Given records:
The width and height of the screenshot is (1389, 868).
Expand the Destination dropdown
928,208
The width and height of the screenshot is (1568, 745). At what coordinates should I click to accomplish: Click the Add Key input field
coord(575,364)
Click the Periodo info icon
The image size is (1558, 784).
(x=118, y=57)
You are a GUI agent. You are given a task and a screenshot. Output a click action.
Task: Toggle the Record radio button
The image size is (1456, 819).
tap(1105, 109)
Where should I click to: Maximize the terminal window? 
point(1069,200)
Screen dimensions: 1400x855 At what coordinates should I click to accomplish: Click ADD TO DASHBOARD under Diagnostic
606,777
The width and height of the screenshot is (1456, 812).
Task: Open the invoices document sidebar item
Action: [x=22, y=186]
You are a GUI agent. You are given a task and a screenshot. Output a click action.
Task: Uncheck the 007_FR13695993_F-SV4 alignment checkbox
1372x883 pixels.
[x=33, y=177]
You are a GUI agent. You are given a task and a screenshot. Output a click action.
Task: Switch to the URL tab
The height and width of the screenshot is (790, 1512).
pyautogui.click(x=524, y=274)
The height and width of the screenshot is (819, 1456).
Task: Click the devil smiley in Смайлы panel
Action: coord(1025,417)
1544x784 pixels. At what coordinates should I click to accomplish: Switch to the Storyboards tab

Aim of the task: Count each line of the data where the word "Switch" appears, then reply with the total only.

Exercise solution: 2